If anything, I'd imagine it would show an undervolt fault, but at 450v, I think that's still high enough that it won't care.


----------



## Incognito (Apr 14, 2019)

What’s the primary voltage? Is it actually 208?


----------



## splatz (May 23, 2015)

https://cdn.automationdirect.com/static/specs/acme3phxfmrs.pdf



> 2. Can Acme Transformers be reverse connected?
> ACME dry-type distribution transformers can be reverse connected without a loss of kVA rating, but there are
> certain limitations. Transformers rated 3kVA and larger can be reverse connected without any adverse effects or
> loss in kVA capacity. The reason for this limitation in kVA size is, the turns ratio is the same as the voltage ratio.
> ...


----------



## splatz (May 23, 2015)

*Turns Ratio Compensation*

I did not know this...

https://www.reynoldsonline.com/ASSETS/DOCUMENTS/ITEMS/EN/ACMET2527031_Spec.pdf



> 7. Can Acme Transformers be reverse connected?
> ACME dry-type distribution transformers can be reverse
> connected without a loss of kVA rating, but there are
> certain limitations. Transformers rated 1 kVA and larger
> ...


----------



## Southeast Power (Jan 18, 2009)

I studied up a bit and new about the 3kva limitation when wiring it backwards. 
I wasn’t prepared for the voltage loss but I suspect someone here might be able to mathematically demonstrate why.

As for the questions.
Yes, it was fed Wye, output delta

The input voltage was a solid 208.

I chose a 6kva as it was twice the minimum recommended size to connect backward and was the maximum I wanted to put on a 30 amp breaker to get ~15 amps out.


----------



## micromind (Aug 11, 2007)

The VFD will very likely do fine with 450 volts but it cannot output more than its input so the motor will max out at 450 volts. This shouldn't be a problem unless it's loaded to the gills........lol. 

If the VFD is being fed will anything other than a solidly grounded Y, you'll need to cut or disable the surge capacitors, MOVs or whatever they're using, on the input side. Some VFDs have jumpers you move, others you need to actually snip the leads.


----------



## CoolWill (Jan 5, 2019)

Southeast Power said:


> I studied up a bit and new about the 3kva limitation when wiring it backwards.
> I wasn’t prepared for the voltage loss but I suspect someone here might be able to mathematically demonstrate why.
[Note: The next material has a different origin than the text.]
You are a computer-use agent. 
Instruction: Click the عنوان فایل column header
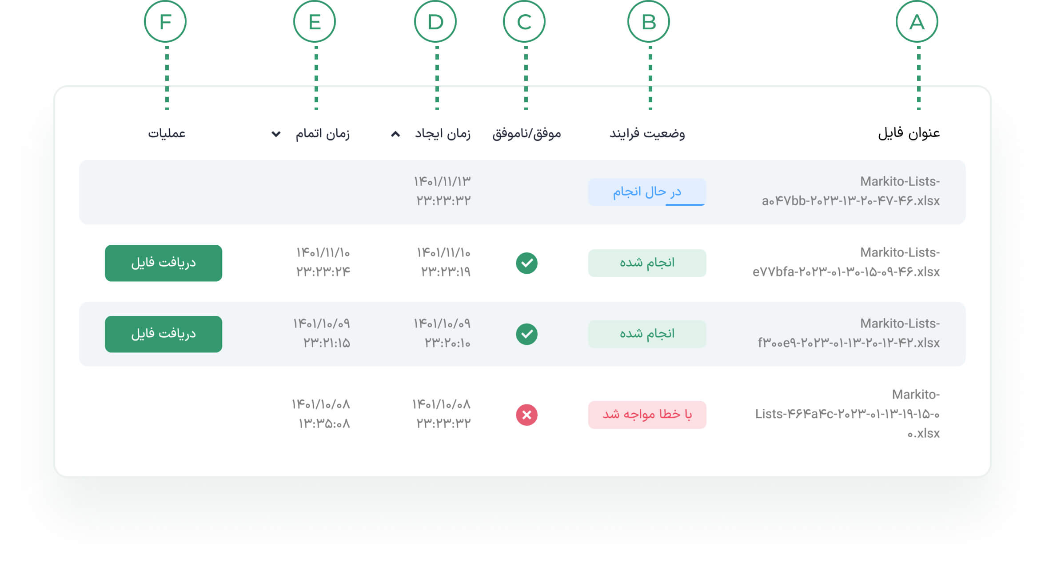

208 in, 460 out is roughly a 1:2.2 ratio. So going the other way, 480 in, would result in about 218 out. As it's loaded toward its rating, the voltage will come down to 208.


----------



## frenchelectrican (Mar 15, 2007)

Splatz just hit the jackpot there were a turns ratio compensation on that and yes I have heard and see it once a while espcally with smaller transformer useally under 3KVA that where it will get ya if you are not aware of that. 

I think you should be ok on 450 volt source once the motor is not loaded to max setting. 

the volt/Hz ratio is not too bad it kinda close to convental 460 volt motor setting. 

If you think it is too low you can use B/B to boost it up little more if you have to.


----------



## Southeast Power (Jan 18, 2009)

micromind said:


> The VFD will very likely do fine with 450 volts but it cannot output more than its input so the motor will max out at 450 volts. This shouldn't be a problem unless it's loaded to the gills........lol.
> 
> If the VFD is being fed will anything other than a solidly grounded Y, you'll need to cut or disable the surge capacitors, MOVs or whatever they're using, on the input side. Some VFDs have jumpers you move, others you need to actually snip the leads.


That ground reference is also a concern. They want to set up the drives before they ship out to a site. If they disable the surge components in the shop, can we assume they can simply be restored to working order after programing and before shipping out?


----------



## Cow (Jan 16, 2008)

We were in a similar situation a while back. Another guy in our shop had backfed a trans to get 480v for testing. After it was brought up that we weren't getting a grounded wye output, we replaced the trans with a proper step up trans to get a wye. 

Less likely to make a mistake during testing this way. Seemed worth it to me.


----------



## splatz (May 23, 2015)

More thorough whitepaper: 

http://apps.geindustrial.com/publibrary/checkout/Transformer2?TNR=White Papers|Transformer2|generic


----------